Make: 3D Printing (2014)
Part II. Software
Chapter 3. Software for 3D Printing
An overview of the necessary design, slicing, and client software.
Matt Mets and Matt Griffin
You’ve got a shiny new 3D printer and a brilliant idea for your first original design—now what?
Creating and printing your own unique 3D models requires three kinds of software. First, there’s the 3D modeling program used to design the shape of your creation. Traditionally, the use of software to prototype physical objects has been referred to as computer-aided design (CAD). Second, there’s the computer-aided manufacturing (CAM) program (commonly referred to as a slicer) that converts your model into specific, mechanical instructions for the printer robot. Third, there’s the printer control software, or client, that sends those instructions to the printer at the right time, and provides a real-time interface to the printer’s functions and settings.
3D Modeling/CAD Software
Probably the most important software choice you’ll make is what kind of modeling program to use. There are many to choose from, but they fall into four basic types: solid, sculpting, parametric, and polygonal. Each type will help you turn your idea into reality, but one may be handier for, say, designing a mechanical part, and another for sculpting an action figure.
Solid modeling programs mainly use a method called constructive solid geometry (CSG), or similar techniques, to define complex 3D shapes. Popular free solid modeling programs include SketchUp, Autodesk 123D, and Tinkercad (which runs entirely in your web browser and is shown in Figure 3-1; read a tutorial in Chapter 4). In a solid modeling program, simple “primitive” shapes like boxes, cylinders, and pyramids are manipulated to make more complex shapes, often using Boolean operations. For instance, a hollow box can be modeled by drawing two overlapping cubes, one slightly smaller than the other, and “subtracting” the smaller from the larger.

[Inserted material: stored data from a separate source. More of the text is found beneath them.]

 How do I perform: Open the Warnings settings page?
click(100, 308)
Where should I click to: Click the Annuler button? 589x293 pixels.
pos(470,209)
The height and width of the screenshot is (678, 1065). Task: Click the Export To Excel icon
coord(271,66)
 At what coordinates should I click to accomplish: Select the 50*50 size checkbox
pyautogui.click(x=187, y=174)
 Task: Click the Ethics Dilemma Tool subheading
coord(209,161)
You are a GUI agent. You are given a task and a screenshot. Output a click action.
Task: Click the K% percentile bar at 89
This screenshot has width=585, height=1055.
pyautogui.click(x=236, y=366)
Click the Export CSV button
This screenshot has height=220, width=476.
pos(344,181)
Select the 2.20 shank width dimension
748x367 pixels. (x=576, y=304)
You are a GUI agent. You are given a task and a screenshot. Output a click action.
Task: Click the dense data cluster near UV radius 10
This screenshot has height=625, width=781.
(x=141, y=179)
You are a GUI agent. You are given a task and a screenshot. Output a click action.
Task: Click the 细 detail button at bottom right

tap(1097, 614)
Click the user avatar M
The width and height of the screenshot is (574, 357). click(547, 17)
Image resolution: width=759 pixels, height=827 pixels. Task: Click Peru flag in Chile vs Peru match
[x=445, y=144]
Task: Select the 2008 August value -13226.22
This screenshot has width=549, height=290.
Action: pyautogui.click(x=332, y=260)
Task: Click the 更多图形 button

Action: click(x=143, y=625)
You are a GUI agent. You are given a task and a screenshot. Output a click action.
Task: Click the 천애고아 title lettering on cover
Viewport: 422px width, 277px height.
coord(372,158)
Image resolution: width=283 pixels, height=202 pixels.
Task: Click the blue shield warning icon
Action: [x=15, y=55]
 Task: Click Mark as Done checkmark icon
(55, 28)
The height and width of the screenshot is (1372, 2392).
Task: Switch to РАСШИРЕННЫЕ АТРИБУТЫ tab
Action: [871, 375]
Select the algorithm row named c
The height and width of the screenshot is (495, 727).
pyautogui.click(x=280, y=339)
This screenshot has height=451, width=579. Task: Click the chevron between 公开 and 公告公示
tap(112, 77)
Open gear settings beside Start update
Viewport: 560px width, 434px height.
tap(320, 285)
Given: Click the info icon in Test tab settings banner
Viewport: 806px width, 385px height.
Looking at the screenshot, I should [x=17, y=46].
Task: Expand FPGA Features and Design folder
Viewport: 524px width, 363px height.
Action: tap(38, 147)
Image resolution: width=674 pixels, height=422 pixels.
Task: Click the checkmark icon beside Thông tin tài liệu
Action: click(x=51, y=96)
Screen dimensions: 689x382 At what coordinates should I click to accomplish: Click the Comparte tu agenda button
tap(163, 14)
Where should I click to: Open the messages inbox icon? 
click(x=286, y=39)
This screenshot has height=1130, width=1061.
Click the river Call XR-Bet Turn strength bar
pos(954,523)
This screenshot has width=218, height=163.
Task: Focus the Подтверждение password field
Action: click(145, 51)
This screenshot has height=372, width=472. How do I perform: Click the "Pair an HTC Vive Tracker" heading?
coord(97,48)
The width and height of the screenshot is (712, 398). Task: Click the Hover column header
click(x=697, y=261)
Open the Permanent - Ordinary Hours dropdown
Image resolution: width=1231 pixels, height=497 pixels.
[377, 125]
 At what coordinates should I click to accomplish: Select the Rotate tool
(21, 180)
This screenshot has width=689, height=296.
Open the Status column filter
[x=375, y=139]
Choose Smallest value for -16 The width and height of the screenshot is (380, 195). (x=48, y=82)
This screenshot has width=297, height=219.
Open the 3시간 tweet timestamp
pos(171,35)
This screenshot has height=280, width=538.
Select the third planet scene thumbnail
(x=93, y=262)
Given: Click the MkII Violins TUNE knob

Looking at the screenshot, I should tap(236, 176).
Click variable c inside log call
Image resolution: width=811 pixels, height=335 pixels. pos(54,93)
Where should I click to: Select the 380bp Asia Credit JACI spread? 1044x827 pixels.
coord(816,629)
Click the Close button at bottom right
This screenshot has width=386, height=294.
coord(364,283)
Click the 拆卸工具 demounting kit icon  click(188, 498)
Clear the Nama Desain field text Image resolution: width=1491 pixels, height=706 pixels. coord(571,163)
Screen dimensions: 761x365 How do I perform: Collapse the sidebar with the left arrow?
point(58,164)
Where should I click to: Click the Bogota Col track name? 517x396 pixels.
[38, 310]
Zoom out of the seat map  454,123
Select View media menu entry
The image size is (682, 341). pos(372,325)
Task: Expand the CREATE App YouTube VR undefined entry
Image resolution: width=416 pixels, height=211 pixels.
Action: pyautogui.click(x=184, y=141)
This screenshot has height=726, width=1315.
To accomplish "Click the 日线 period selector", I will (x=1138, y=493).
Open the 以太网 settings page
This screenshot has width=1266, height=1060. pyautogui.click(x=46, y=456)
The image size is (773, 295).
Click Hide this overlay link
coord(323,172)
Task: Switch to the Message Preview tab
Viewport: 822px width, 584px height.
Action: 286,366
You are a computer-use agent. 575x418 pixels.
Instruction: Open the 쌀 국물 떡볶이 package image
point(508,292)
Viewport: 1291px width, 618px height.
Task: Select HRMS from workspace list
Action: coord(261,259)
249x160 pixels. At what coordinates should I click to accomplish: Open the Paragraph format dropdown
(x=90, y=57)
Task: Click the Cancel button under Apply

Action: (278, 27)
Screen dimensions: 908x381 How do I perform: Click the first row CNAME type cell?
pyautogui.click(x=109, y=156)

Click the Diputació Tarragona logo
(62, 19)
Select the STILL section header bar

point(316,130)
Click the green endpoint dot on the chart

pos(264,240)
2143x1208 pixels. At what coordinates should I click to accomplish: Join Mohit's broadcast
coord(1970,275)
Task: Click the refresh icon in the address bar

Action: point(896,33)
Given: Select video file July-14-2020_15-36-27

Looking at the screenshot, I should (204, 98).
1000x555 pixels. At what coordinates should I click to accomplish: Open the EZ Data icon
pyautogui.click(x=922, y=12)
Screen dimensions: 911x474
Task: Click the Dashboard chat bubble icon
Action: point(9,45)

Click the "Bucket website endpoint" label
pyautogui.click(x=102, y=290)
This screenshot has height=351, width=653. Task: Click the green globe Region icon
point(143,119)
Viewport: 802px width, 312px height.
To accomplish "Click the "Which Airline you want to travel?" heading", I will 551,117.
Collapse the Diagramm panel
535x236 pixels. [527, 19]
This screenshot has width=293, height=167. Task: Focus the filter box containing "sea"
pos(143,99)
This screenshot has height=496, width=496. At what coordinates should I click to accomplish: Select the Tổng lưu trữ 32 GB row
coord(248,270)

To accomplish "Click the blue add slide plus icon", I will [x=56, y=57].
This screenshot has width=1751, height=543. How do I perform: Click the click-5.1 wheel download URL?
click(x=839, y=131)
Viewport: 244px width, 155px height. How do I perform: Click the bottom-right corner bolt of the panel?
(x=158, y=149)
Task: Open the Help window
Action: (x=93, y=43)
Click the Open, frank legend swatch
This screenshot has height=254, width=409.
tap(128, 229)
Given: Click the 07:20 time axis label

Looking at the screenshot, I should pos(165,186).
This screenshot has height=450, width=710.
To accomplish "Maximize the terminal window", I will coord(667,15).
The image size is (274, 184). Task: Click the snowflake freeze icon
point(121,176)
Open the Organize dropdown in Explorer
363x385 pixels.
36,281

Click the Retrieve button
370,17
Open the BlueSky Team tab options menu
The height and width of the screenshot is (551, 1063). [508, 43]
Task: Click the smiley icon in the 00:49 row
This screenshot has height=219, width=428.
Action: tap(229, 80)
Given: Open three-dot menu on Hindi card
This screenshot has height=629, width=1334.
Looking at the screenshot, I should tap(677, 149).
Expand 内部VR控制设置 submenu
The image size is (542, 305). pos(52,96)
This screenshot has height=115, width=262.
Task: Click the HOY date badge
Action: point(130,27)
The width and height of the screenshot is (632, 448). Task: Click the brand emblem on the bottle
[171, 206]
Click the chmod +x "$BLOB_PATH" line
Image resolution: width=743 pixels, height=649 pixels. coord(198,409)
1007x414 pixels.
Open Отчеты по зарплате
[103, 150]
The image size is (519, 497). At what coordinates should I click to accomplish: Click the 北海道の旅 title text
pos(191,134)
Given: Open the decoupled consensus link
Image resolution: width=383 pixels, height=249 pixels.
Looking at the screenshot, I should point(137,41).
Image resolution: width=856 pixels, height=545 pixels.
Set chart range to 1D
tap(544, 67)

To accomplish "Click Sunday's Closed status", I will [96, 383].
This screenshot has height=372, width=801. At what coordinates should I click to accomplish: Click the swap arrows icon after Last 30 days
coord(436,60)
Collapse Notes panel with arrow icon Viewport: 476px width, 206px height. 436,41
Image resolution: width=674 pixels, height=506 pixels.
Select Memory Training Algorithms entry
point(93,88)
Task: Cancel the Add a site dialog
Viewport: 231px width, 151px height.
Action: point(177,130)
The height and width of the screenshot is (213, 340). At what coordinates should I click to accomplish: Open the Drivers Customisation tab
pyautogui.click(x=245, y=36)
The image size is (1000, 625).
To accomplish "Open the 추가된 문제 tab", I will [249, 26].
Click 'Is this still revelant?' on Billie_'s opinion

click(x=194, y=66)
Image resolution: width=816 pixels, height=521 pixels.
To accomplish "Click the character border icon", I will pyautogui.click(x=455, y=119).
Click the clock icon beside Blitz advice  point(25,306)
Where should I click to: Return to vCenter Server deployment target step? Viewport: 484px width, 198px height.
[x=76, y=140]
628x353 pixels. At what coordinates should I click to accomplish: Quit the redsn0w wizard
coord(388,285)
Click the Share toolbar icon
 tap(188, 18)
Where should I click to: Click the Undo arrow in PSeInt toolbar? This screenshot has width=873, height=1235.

Figure 3-1. Basic Boolean operations illustrated in Tinkercad. From back to front: union, two possible differences, and intersection of concentric cube and sphere.
Solid modeling programs have three big advantages. First, the solid modeling design process tends to be more intuitive than other methods, and is often the easiest way for beginners to get started. Second, the interface usually makes it easy to set precise measurements between objects, which is handy for creating mechanical parts. Third, the software handles most issues of manifold integrity (“water-tightness”) for the user automatically, despite the very large number of operations that may go into shaping a complex form.
Sculpting modeling programs, such as ZBrush, Sculptris, and Mudbox, use a more freeform interface to slice, tug, twist, and press the surface of a “blob” into the desired shape. This makes them great for forming organic surfaces such as faces or figures, but less suitable for precise parts or flat surfaces. A great tool to start with is Sculptris (Figure 3-2), little brother of the more expensive ZBrush. (Many polygonal modeler applications such as Blender, Modo, and Maya are beginning to offer built-in sculpting tools as well.)
Figure 3-2. Pixologic’s Sculptris allows you to sculpt 3D models like blobs of clay. Tooltips have names like crease, inflate, smooth, pinch, and flatten.
Parametric modeling programs, such as OpenSCAD, are fairly unique; instead of drawing shapes using a mouse, objects are modeled by writing simple programs that describe how to combine different shapes together. Because each dimension can be specified precisely, this kind of tool is great for quickly creating things, such as technical parts like enclosures, gears, and other mechanical objects.
On the other hand, parametric modelers are also useful for producing generative artwork. Tools such as Marius Watz’s ModelBuilder and the Grasshopper editor for Rhino are geared toward generating unexpected, abstract forms by processing other objects or data, or by pure math. Designers like Nervous System use them to create complex organic shapes (Figure 3-3) that would be practically impossible to model by hand (Figure 3-3).
Figure 3-3. Nervous System’s “Convolution” bangle, stainless steel, based on simulated forces in a cellular network.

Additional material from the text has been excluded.